Mistakes and Progress

A lot of “scientifically proven” ideas are later overturned after being hyped or sold as definitive.   So, perhaps the goal in science is to have a way to make better use of our mistakes.  Here is a link to a recent article on the philosophy of science and the central role of mistakes in what might be termed progress.  The article also addresses the difficulty in communicating these ideas to the general public, and here is a key excerpt:

 

As the physicist John Wheeler said, “Our whole problem is to make mistakes as fast possible.”  Indeed, Karl Popper built an illuminating philosophy of science on the idea that science progresses precisely by trying as hard as it can to falsify its hypotheses.”

 

I would add to these ideas that the fundamental point of science is to generate questions based on the current state of knowledge and ignorance.   I read a terrific quote on this recently in the obituary of Francois Jacob, a pioneering molecular biologist who died recently.  Jacob had wanted to be a surgeon, but injuries to his hands in World War II made him redirect his interests towards research.

 

“What mattered more than the answers were the questions and how they were formulated.  For in the best of cases, the answer led to more questions. It was a system for concocting expectation, a machine for making the future. For me, this world of questions and the provisional, this chase after an answer that was always put off to the next day, all that was euphoric. I lived in the future.”

 

Adaptability is the Key

My friend and colleague Hiroshi Nose recently sent me a very insightful e-mail that included the idea that the essence of life is ambiguity and plasticity in response to environmental change.    In other words how do we adapt to the world we live in? This includes the ability to learn from our mistakes.   Hiroshi’s observation leads to a larger lesson and an observation by the historian Bernard Lewis on the way things happen in the United States.  Lewis is in his 90s and a Professor at Princeton but is originally from England where he served in World War II.  Here is his fundamental observation:

 

“I still remember my first two impressions of Americans, derived from my wartime comrades. One was that they were unteachable. When America entered the war, we in Britain had been at war for more than two years. We had made many mistakes, and had learned something from them. We tried to pass these lessons on to our new allies and save them from paying again the price that we had paid in blood and toil. But they wouldn’t listen—their ways were not our ways, and they would do things their way, not ours. And so they went ahead and made mistakes—some repeating ours, some new and original. What was really new and original—and this is my second lasting impression—was the speed with which they recognized these mistakes, and devised and applied the means to correct them. This was beyond anything in our experience.
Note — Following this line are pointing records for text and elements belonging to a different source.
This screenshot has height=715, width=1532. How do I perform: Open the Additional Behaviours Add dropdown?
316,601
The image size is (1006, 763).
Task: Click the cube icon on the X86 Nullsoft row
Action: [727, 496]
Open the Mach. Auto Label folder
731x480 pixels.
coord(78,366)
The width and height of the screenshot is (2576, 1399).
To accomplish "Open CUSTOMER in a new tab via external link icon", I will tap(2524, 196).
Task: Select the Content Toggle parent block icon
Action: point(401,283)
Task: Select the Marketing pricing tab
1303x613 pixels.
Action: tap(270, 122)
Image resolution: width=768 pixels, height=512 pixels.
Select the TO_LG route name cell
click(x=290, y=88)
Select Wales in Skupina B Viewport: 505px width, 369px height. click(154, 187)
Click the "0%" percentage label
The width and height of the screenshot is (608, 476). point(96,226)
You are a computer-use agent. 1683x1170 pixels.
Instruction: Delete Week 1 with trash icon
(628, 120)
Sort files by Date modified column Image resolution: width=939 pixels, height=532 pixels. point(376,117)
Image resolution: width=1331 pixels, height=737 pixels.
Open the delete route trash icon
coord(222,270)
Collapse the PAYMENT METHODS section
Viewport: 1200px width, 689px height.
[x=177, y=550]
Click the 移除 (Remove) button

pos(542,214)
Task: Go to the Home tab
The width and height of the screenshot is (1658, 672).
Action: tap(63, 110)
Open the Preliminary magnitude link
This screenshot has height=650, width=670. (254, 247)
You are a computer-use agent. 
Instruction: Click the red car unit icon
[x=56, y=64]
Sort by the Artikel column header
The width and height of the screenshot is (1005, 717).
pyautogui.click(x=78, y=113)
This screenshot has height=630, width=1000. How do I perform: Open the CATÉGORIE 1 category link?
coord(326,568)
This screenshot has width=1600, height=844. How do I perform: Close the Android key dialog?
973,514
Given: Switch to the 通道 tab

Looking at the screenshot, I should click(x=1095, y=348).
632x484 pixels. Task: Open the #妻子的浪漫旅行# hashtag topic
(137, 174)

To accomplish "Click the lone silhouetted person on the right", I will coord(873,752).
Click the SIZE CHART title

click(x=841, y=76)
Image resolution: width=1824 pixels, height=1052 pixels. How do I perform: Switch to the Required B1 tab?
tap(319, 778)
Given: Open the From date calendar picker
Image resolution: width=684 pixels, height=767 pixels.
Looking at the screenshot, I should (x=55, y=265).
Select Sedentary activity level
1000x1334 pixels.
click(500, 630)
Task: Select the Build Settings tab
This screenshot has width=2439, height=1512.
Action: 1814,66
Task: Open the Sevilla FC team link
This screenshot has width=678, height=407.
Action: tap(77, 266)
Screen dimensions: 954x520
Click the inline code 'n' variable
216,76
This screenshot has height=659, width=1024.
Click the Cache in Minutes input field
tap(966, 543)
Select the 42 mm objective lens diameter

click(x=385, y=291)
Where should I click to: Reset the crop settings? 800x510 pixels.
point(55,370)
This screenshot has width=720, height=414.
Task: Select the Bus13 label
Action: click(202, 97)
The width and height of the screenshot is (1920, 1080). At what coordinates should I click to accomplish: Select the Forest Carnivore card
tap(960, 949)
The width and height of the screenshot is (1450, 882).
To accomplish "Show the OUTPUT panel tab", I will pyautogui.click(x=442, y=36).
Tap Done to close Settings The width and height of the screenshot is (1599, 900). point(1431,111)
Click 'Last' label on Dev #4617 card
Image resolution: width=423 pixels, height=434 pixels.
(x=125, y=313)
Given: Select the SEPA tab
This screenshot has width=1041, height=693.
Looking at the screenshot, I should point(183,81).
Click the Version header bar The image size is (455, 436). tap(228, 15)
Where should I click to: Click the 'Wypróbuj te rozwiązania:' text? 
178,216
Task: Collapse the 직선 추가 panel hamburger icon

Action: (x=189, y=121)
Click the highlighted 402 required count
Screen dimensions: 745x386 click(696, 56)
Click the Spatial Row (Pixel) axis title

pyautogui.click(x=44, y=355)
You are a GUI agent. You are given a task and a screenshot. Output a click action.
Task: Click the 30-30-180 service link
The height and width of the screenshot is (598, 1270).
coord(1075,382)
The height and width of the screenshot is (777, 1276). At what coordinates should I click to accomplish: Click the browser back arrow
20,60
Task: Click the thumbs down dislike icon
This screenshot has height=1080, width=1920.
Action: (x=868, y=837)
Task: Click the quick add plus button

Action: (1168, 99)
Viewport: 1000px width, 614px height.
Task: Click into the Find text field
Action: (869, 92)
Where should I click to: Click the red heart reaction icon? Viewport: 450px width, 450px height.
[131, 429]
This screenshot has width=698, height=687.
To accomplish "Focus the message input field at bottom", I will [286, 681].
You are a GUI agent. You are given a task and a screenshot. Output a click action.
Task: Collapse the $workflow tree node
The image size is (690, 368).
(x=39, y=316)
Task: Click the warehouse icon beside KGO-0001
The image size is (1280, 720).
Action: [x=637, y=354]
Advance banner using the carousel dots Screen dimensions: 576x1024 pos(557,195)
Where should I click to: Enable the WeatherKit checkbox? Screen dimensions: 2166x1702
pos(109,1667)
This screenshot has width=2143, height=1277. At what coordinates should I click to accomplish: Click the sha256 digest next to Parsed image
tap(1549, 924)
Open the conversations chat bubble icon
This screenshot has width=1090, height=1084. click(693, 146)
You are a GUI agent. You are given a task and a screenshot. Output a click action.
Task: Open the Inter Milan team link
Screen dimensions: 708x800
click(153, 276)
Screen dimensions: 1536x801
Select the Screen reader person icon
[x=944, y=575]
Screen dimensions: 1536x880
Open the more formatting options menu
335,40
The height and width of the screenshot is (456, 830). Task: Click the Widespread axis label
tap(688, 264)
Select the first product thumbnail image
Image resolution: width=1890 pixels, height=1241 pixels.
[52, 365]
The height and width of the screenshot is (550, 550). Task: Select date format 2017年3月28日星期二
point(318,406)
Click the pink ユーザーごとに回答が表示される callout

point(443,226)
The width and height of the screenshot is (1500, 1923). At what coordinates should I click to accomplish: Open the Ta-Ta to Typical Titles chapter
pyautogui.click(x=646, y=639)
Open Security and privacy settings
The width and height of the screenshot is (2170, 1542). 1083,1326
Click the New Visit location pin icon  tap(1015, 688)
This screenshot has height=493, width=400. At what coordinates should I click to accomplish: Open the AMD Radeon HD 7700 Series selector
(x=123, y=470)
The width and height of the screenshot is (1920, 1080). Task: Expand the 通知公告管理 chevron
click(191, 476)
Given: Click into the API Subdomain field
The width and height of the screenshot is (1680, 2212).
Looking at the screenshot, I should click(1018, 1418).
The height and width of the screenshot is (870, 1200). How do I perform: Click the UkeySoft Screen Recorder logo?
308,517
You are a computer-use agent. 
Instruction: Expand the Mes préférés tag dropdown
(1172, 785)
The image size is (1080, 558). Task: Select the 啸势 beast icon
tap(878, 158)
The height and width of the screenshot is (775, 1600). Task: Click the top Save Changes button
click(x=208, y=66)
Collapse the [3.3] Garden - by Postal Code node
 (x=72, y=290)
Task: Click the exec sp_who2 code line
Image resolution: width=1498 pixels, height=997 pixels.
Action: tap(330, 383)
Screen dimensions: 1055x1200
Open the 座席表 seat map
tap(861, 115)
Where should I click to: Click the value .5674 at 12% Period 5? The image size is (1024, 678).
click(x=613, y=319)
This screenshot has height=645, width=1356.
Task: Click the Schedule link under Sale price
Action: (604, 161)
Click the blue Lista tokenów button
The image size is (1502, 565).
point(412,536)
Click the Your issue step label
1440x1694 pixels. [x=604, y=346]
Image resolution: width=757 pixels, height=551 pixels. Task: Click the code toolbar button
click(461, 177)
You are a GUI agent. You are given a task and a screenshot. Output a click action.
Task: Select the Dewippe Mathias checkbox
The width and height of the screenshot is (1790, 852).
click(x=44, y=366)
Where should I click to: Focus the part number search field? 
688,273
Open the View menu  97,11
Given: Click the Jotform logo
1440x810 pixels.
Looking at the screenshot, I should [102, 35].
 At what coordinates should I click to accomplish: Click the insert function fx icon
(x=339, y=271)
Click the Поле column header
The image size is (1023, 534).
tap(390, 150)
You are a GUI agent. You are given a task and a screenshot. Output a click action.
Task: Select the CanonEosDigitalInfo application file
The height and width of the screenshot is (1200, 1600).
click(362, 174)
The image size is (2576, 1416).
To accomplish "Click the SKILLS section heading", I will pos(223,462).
In looking at the world today, and at our present predicament, I vividly recall that first impression, and anxiously await the second.”

 

Optimism and Mistakes

One of the reasons I think I am an optimist has to do with making the most of my many mistakes in all aspects of my life.   I think the observations by Bernard Lewis give us cause for optimism as a culture provided we keep learning, doing and fixing things.   The baseball catcher and sometimes Zen philosopher Yogi Berra once described a loss this way:

 

“We made too many wrong mistakes”

 

So make good mistakes, learn from them and make them count.  Stagnation and frustration await those who spend too much time mired in their mistakes vs. adapting because of them.

 

One Response to “Mistakes, Adaptability and Success”

  1. April 30th, 2013 at 5:20 pm

    Sheila Ray says:

    Herein lies my biggest weakness… I hate making mistakes and I always want everything to be perfect. I struggle, daily, with this!